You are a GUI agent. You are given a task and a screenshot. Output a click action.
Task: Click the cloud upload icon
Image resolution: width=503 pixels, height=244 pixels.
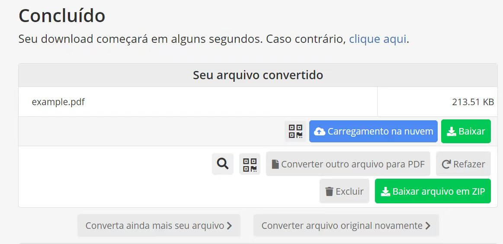[320, 132]
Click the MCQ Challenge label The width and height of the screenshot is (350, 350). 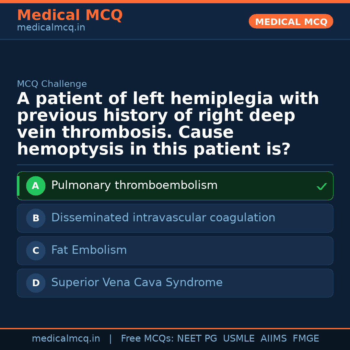point(52,84)
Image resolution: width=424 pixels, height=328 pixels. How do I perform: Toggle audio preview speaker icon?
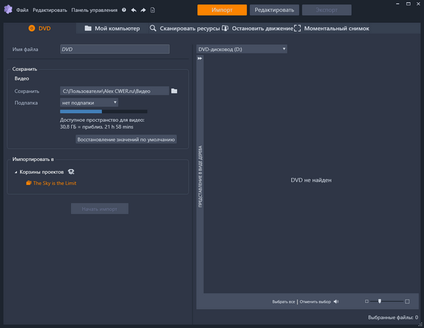click(337, 301)
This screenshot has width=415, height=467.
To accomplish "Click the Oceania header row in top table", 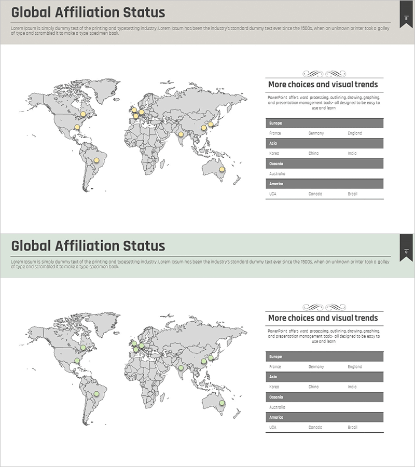I will point(324,163).
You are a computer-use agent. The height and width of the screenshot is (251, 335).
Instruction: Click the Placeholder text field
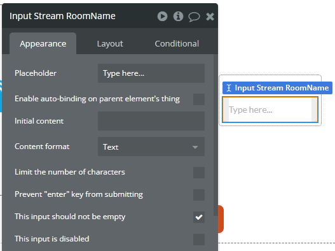151,73
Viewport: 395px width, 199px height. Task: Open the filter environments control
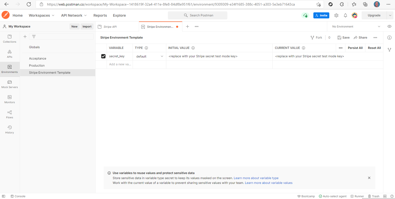34,36
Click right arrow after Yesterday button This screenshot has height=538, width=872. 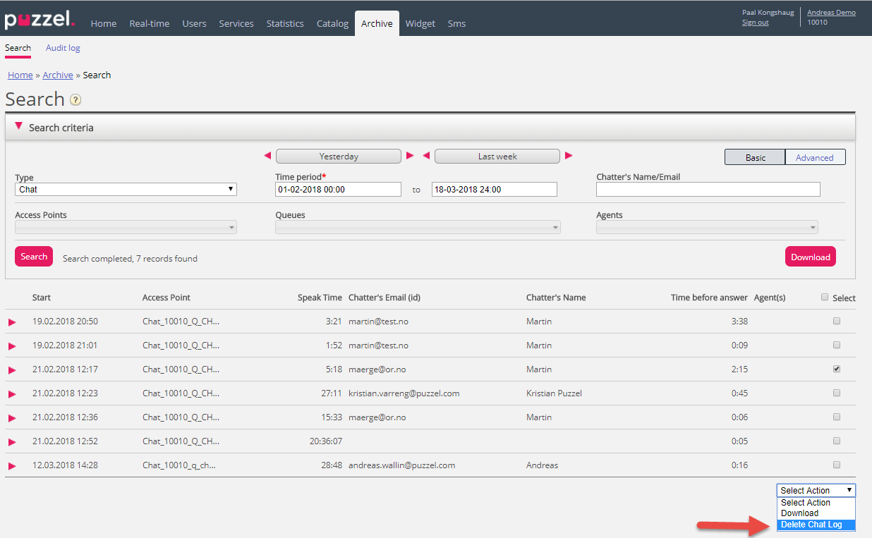click(x=410, y=156)
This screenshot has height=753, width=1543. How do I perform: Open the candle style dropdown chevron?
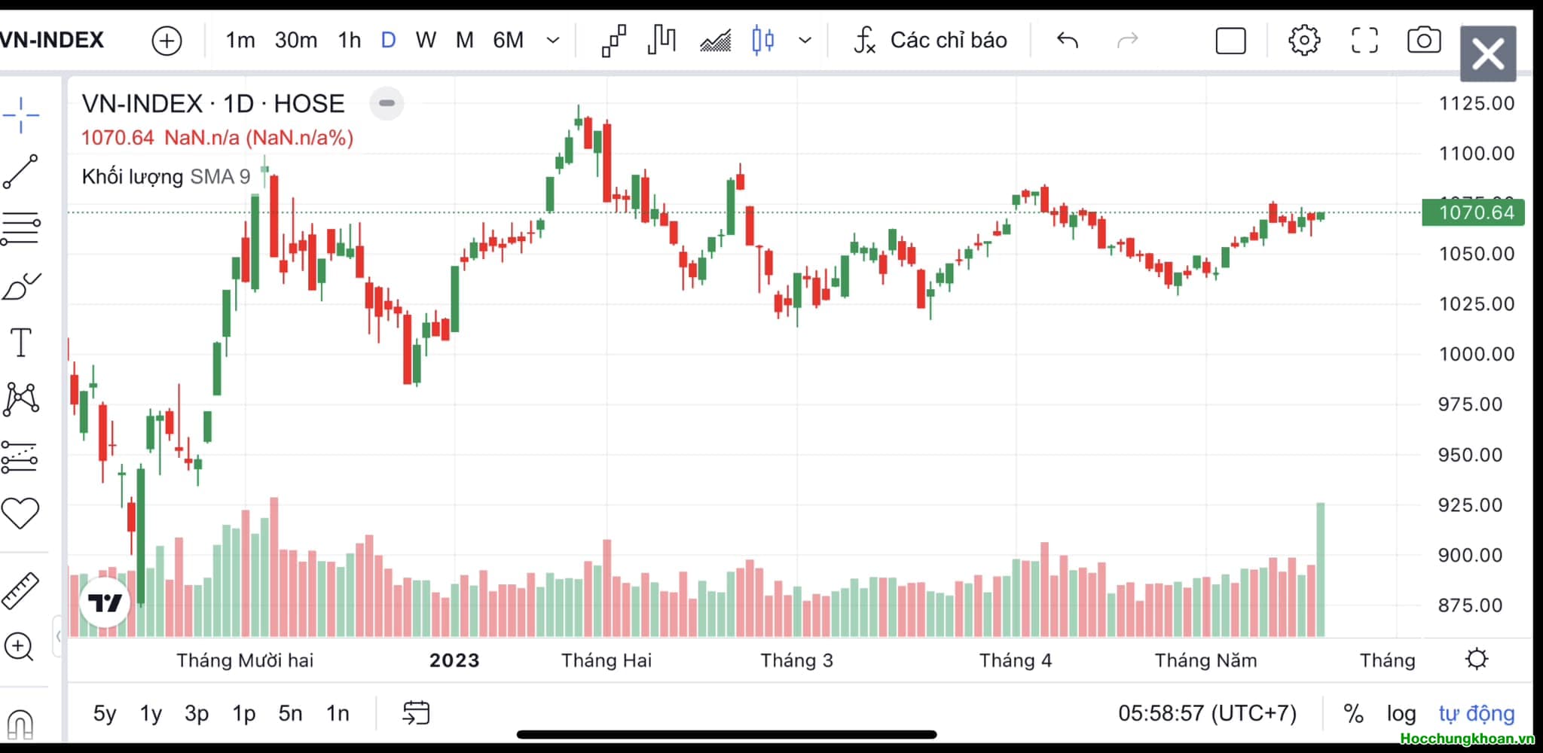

• TASK GOAL: Only lines of the material that contain the word "agent" belong in the answer; copy each one.

• ANSWER TO THIS TASK:
You are a GUI agent. You are given a task and a screenshot. Output a click action.
You are a computer-use agent. The height and width of the screenshot is (251, 335).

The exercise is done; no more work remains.